• [INSTRUCCIONES Y REQUISITOS]:
Transcribe sin cambios el tramo del texto sobre la ejecución de Osama bin Laden, que aparece más abajo, desde "Sabemos muchas cosas: que" hasta "dar la orden.", ambos incluidos.

─── DOCUMENTO

AHORA BARACK OBAMA SABE LO QUE es decidir a sangre fría la muerte de un hombre.

Ahora sabemos, ante la ineluctable ejecución extrajudicial de Osama bin Laden, que los poderes de la civilización, tan acostumbrados a autoabsolverse, no logran impedir que los salpiquen unas gotas de infierno.

Sabemos muchas cosas: que el tenebroso archienemigo de la humanidad llevaba seis años prisionero de su propio invento y estaba desarmado, que aquello no fue un tiroteo sino una captura y una ejecución, que el hombre ya estaba reducido cuando se le aplicó la pena de muerte, y que, ya que Obama y su gente seguían paso a paso la operación, muy posiblemente el presidente tuvo que tomar decisiones sobre la marcha y dar la orden.

──────
─── REGISTROS DE DATOS

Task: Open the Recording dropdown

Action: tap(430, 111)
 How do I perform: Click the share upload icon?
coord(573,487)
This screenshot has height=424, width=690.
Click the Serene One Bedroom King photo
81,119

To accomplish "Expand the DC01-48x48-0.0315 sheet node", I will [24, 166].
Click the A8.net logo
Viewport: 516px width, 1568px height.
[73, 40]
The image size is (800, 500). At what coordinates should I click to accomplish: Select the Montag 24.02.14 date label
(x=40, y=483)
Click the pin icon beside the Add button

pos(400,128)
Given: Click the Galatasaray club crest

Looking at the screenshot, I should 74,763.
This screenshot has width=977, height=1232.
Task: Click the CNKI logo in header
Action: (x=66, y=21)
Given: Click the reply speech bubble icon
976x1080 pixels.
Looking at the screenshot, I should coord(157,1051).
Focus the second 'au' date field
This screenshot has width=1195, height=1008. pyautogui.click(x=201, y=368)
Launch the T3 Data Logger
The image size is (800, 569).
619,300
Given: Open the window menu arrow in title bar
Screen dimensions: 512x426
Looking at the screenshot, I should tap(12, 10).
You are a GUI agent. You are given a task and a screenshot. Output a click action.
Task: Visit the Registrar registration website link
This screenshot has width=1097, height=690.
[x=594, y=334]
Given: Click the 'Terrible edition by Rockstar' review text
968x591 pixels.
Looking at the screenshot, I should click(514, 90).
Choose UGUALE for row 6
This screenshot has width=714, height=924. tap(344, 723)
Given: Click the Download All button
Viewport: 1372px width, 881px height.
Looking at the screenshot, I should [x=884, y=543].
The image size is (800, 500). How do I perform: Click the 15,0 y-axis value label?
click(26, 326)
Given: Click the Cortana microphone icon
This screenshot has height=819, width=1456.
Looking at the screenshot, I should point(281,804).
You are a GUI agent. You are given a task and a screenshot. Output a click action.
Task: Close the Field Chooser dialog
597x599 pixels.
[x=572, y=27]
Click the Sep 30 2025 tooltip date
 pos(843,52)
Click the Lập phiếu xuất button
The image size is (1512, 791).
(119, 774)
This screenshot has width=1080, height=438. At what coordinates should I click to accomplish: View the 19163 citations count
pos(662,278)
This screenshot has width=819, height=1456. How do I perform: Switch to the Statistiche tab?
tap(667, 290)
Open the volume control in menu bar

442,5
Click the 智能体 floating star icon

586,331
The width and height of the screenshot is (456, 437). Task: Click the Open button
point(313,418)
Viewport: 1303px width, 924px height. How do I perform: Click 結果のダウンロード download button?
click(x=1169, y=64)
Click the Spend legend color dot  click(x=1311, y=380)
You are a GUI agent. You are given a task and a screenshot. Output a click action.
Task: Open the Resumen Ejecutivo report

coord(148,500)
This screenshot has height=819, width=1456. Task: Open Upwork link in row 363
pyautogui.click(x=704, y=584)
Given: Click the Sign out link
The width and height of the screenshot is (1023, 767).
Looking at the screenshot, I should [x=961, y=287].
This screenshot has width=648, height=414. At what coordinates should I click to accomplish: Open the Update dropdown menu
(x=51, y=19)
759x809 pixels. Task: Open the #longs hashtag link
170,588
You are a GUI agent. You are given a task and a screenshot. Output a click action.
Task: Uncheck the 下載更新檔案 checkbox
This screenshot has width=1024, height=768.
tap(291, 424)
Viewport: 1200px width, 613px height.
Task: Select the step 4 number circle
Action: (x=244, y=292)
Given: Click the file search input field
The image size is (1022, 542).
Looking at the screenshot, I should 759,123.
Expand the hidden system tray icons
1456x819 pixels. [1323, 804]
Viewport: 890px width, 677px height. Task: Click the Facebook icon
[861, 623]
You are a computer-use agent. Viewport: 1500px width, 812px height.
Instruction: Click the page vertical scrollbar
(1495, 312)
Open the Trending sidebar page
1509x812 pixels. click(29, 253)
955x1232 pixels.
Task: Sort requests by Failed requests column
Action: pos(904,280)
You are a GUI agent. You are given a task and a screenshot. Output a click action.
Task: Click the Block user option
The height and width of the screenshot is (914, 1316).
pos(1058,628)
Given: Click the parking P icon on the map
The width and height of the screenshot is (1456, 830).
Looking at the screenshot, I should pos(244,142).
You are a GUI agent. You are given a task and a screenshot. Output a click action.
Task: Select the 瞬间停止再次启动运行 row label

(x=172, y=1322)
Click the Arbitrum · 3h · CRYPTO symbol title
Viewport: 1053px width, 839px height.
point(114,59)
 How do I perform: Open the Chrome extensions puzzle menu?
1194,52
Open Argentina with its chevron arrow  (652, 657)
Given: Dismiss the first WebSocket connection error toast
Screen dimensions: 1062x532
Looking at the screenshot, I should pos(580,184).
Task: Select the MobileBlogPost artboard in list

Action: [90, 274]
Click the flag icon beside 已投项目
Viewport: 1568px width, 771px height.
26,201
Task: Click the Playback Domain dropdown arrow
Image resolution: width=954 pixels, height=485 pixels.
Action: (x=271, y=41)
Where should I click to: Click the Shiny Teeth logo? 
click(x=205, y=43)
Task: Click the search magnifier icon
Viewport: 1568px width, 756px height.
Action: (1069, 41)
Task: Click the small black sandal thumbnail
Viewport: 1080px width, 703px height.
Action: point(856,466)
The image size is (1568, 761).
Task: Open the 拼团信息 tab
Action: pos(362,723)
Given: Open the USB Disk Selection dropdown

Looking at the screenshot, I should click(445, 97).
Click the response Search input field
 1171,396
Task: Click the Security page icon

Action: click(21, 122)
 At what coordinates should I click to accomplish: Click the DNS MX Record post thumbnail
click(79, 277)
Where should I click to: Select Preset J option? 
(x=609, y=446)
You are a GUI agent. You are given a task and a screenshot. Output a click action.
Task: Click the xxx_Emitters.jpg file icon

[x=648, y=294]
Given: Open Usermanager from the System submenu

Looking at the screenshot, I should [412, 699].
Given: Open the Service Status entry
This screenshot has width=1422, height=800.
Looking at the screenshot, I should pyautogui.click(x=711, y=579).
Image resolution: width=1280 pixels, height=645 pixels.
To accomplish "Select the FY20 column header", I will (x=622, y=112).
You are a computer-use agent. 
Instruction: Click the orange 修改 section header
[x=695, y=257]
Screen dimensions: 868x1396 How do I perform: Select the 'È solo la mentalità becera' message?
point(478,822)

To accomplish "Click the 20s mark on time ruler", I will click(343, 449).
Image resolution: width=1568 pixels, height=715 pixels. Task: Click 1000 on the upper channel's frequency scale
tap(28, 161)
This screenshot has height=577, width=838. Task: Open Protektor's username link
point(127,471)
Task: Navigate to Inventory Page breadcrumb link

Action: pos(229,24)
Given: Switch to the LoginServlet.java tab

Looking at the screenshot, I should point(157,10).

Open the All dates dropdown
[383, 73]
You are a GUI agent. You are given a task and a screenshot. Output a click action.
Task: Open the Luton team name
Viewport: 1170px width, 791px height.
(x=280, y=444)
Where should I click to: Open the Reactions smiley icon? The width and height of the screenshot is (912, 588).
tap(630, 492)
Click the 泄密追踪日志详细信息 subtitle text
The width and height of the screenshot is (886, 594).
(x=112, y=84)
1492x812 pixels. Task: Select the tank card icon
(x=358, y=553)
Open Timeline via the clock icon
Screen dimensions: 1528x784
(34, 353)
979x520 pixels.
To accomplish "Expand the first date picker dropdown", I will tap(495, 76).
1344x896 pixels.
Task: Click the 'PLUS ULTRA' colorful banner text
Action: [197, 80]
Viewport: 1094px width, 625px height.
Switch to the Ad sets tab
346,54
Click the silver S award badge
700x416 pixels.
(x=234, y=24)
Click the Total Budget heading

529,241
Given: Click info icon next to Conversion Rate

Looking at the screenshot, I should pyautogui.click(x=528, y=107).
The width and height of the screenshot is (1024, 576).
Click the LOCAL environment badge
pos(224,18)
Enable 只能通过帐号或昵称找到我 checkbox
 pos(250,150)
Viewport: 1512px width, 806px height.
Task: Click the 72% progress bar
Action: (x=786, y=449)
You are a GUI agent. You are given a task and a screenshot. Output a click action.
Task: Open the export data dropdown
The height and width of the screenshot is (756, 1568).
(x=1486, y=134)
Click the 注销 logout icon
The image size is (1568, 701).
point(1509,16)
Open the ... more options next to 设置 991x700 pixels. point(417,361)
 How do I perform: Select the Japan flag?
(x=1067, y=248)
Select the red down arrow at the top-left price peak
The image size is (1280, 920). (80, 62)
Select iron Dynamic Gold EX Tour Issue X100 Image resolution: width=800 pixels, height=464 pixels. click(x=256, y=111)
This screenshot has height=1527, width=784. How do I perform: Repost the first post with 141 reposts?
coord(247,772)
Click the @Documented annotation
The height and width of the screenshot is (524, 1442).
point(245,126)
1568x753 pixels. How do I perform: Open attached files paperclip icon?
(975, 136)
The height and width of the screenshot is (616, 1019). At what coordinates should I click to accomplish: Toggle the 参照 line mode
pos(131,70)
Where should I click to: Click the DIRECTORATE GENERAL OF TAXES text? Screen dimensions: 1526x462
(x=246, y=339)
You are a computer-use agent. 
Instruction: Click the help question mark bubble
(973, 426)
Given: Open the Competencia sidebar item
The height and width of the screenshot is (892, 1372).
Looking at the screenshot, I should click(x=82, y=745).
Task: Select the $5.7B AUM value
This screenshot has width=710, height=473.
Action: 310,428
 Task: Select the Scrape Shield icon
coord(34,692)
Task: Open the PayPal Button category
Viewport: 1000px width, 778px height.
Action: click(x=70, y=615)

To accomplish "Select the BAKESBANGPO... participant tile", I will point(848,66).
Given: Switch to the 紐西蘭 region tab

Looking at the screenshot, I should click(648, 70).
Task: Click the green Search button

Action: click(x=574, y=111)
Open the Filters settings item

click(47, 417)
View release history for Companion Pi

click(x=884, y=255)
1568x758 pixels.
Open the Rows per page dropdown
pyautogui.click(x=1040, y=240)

──────

• [RESPUESTA]:
Sabemos muchas cosas: que el tenebroso archienemigo de la humanidad llevaba seis años prisionero de su propio invento y estaba desarmado, que aquello no fue un tiroteo sino una captura y una ejecución, que el hombre ya estaba reducido cuando se le aplicó la pena de muerte, y que, ya que Obama y su gente seguían paso a paso la operación, muy posiblemente el presidente tuvo que tomar decisiones sobre la marcha y dar la orden.